This smart, menacing version of George Orwell’s dystopian novel is a shark of a show to find in the pleasureable shallows of the West End. It’s got serious bite, particularly if you happen to be suffering from political cynicism right now.
George Orwell’s novel tells the story of Winston, an ordinary man living in a post-truth world where people, actions, language and even thoughts are controlled and when necessary deleted by the ruling party and their symbolic leader, Big Brother. Winston tries to rebel against the party and to create and record his inner life and a true record of his times.

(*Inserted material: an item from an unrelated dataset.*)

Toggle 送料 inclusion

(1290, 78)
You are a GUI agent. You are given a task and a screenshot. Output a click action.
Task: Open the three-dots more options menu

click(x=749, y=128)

What’s brilliant about writer-directors Robert Icke and Duncan Macmillan’s adaptation is that it’s completely centred on Winston’s increasingly nightmarish experience – and yet it uses that nightmarish state to introduce elements that heighten it and give us, in 2016, access to it from our present. That means that the small, flexible cast double up as academics of the future (which is styled like our past), analysing Winston from the inside of his own story. It also means that the moments that he thinks are most private – when he conducts a love affair in an offstage hideout – are filmed in the hidden camera style of ‘Big Brother’, and relayed to the audience on a big screen.
So many of the ideas in Orwell’s novel have become pop cultural cliches, but this feels fresh, tight, and horrifying. And it’s unlikely to be consigned to room 101 any time soon. ‘1984’ is currently on its third run at the Playhouse Theatre: a deadly chilling piece for dangerous times.